Background/aims: In recent years, an increased incidence of subclinical/silent celiac disease has been reported. Thus, we herein describe the prevalence and the clinical presentation of subclinical/silent celiac disease in 252 consecutive diagnosed celiac patients.
Methodology: From 1988 to 1999 we diagnosed 252 celiac patients (74M and 178F, mean age: 27.9 yrs; range: 15-65 yrs, F/M ratio: 2.4). 144 patients were referred to us due to gastrointestinal symptoms, while 108 were referred to us from other specialists due to unexplained or unresponsive disease. All patients underwent both total immunoglobulin A and antigliadin antibodies antiendomysium antibody and evaluation, followed by gastrointestinal endoscopy with duodenal histological examination.

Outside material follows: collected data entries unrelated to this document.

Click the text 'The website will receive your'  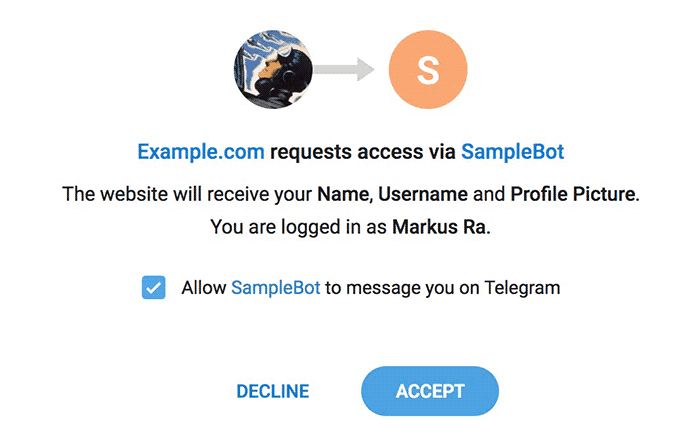pyautogui.click(x=187, y=194)
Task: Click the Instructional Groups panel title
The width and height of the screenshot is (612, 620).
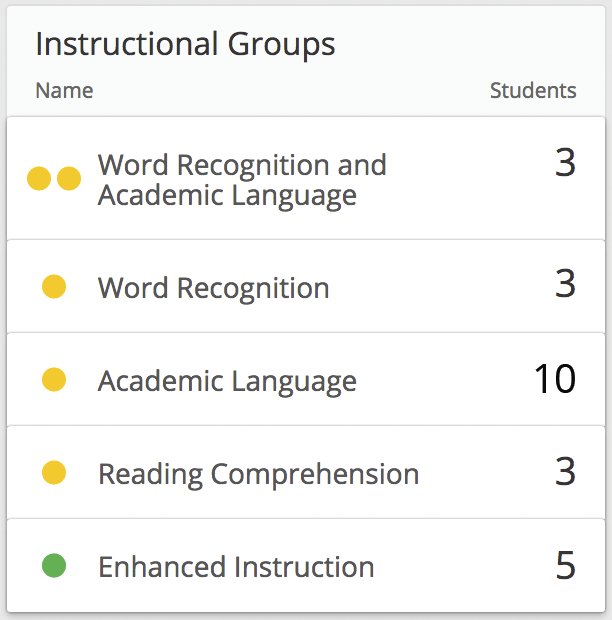Action: 185,44
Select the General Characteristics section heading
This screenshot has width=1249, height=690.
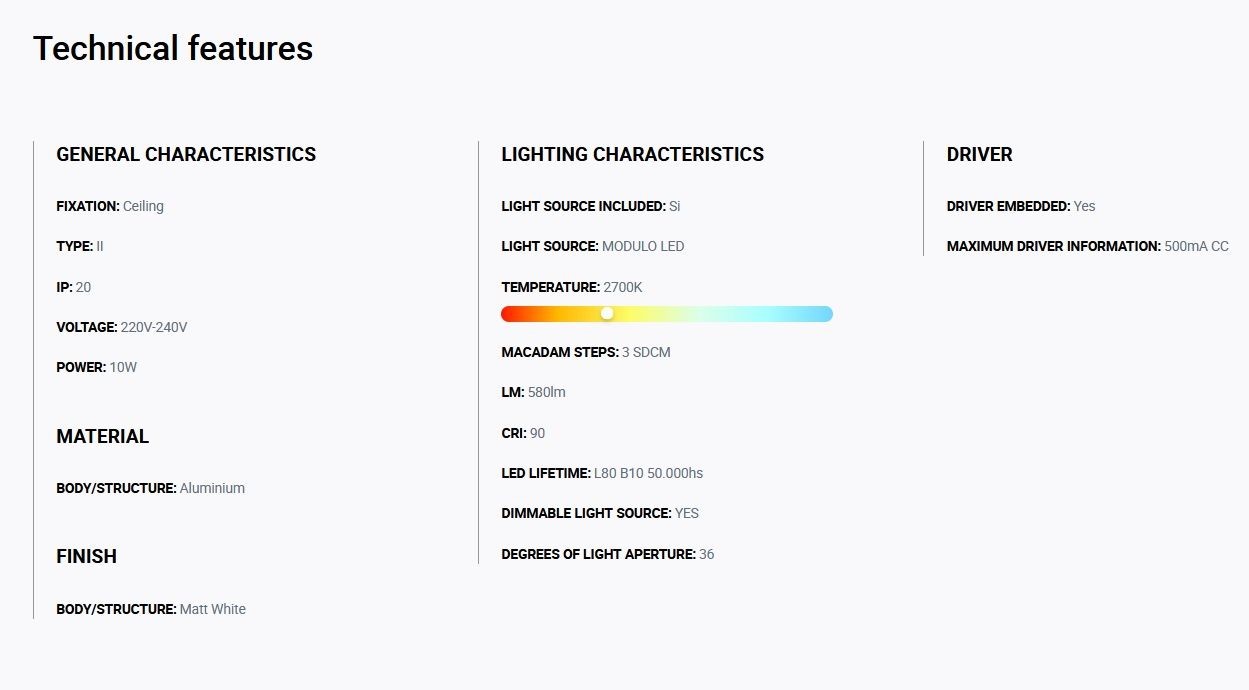(186, 154)
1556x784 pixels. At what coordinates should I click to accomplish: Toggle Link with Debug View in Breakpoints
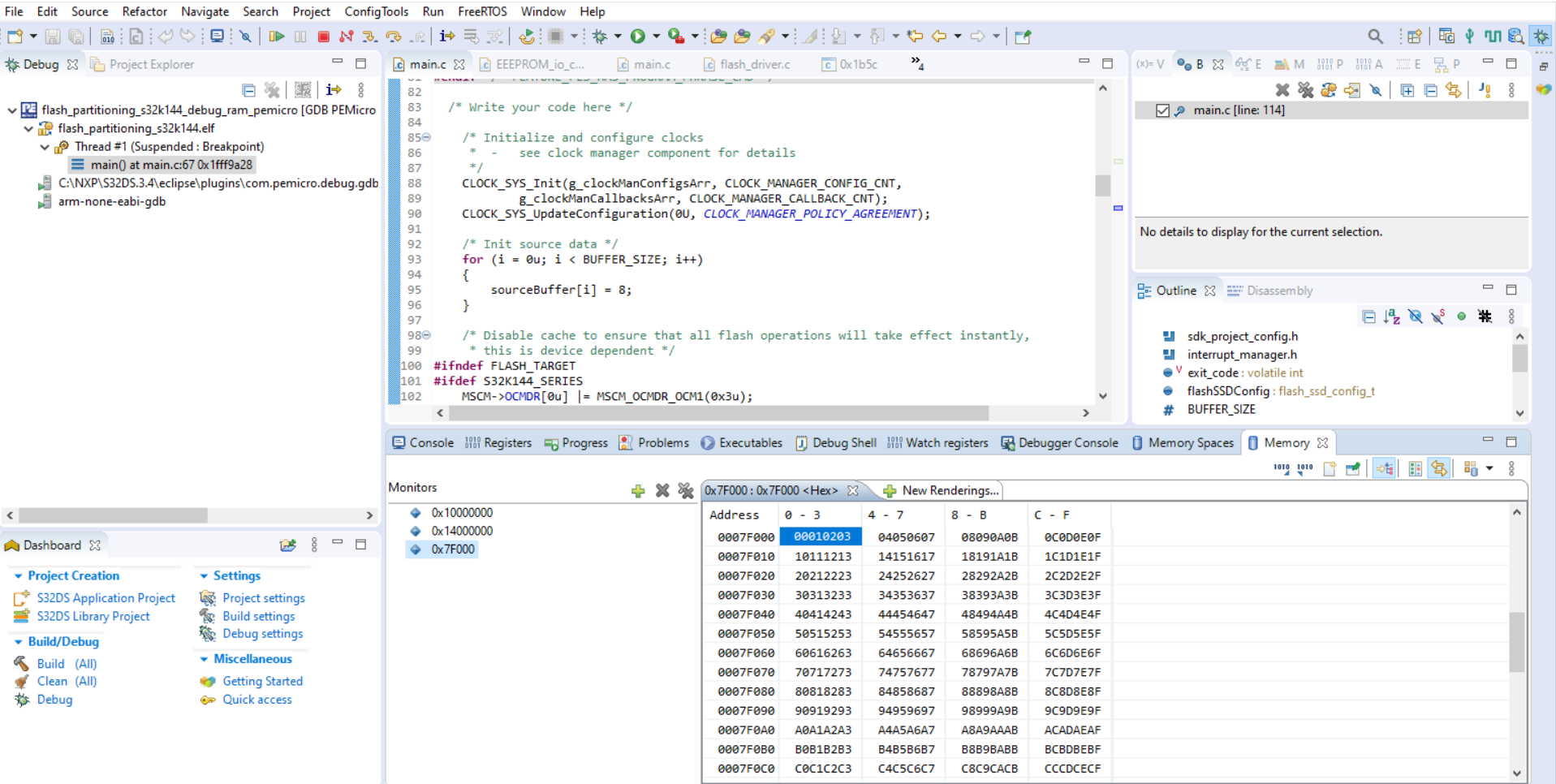click(1453, 90)
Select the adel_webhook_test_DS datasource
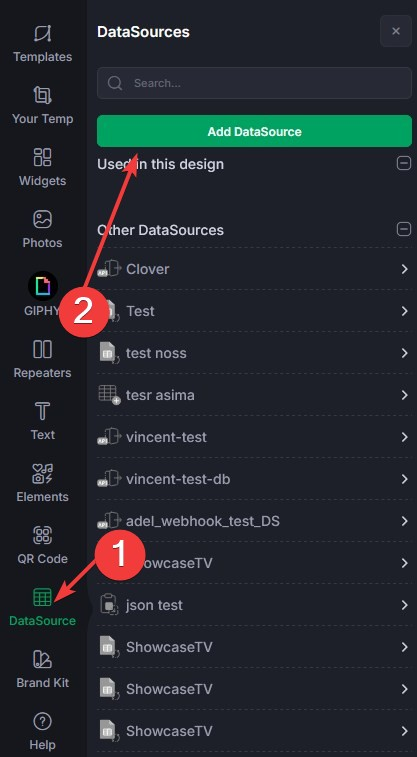This screenshot has height=757, width=417. coord(254,521)
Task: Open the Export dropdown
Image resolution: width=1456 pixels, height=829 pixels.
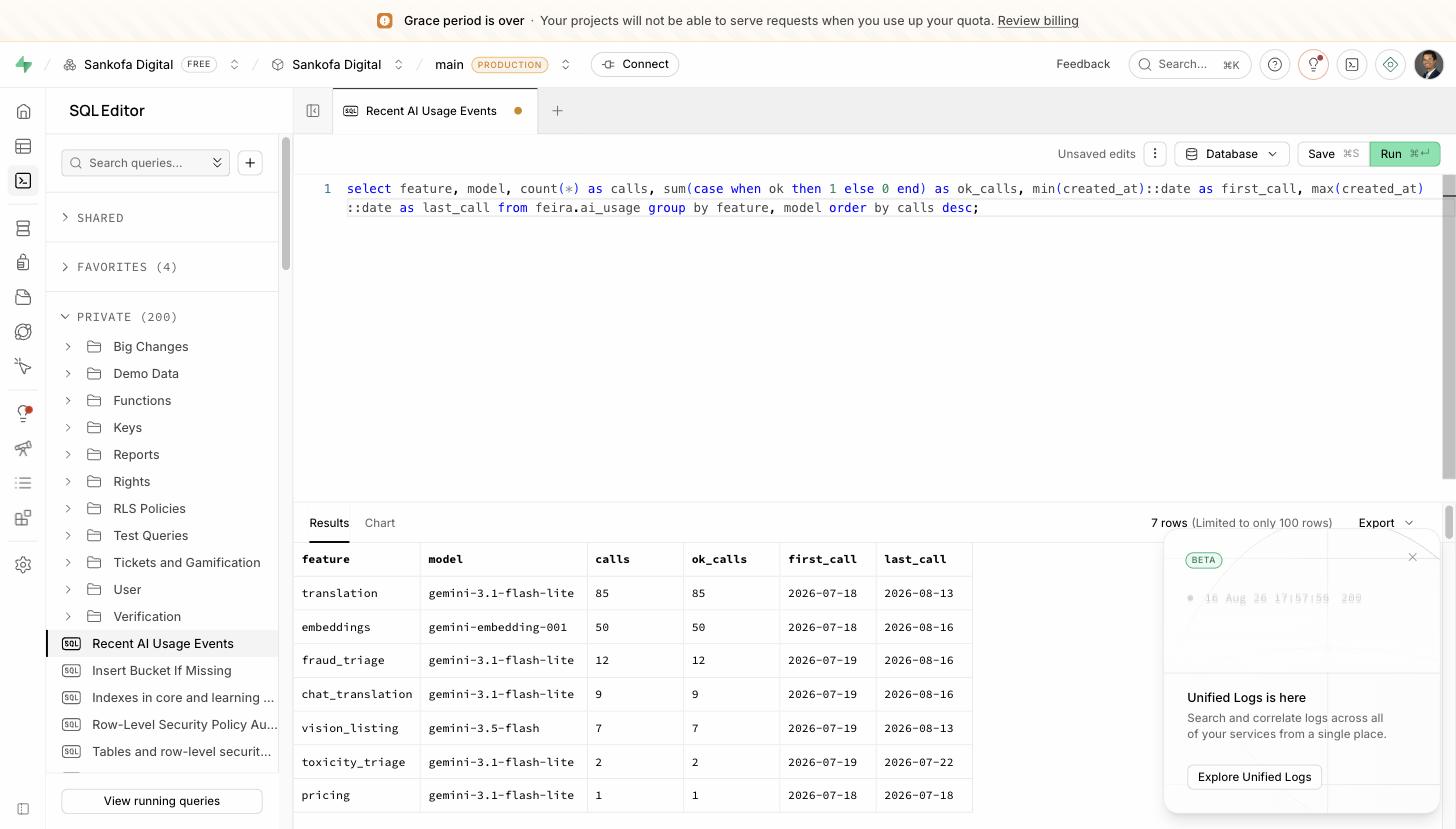Action: point(1386,523)
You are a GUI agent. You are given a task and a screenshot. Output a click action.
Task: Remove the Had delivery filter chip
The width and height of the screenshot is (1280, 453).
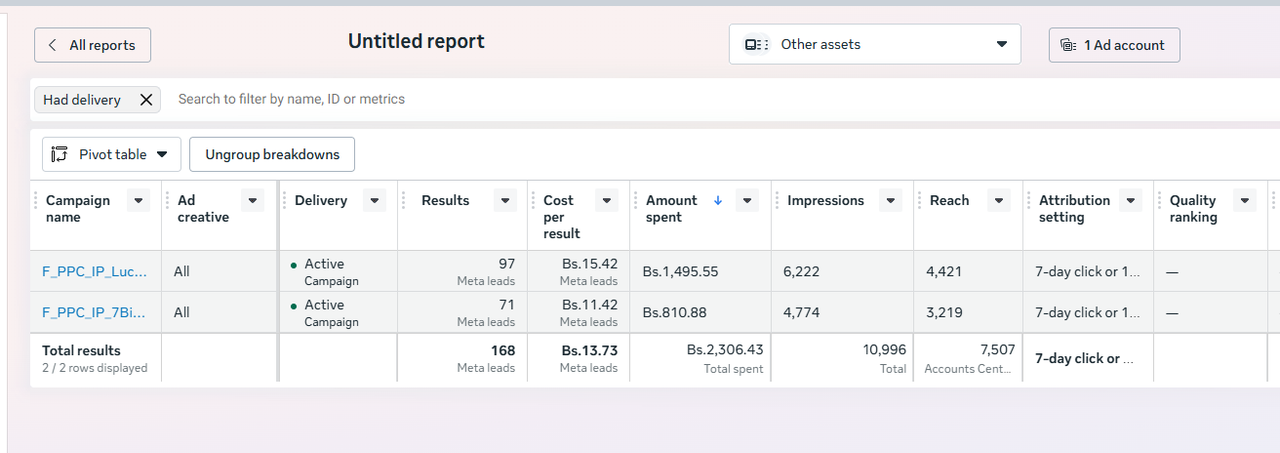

Results: 144 (57.14%) and 108 (42.86%) patients showed classical and subclinical/silent celiac disease, respectively. The most frequent extraintestinal marker of subclinical celiac disease were iron-deficiency anemia (27.77%), alopecia and dermatitis herpetiformis (11.36%), osteoporosis (6.81%) and recurrent aphtous stomatitis (5.68%), while first-degree relatives (30%), Basedow's disease (25%) and insulin-dependent diabetes (20%) were the most frequent in silent celiac disease.
Conclusions: This study confirms the extremely polymorphic nature of this condition that can affect several organs and apparatus without gastrointestinal symptoms. However, a more precise description of subclinical/silent celiac disease can only emerge from screening studies on general populations.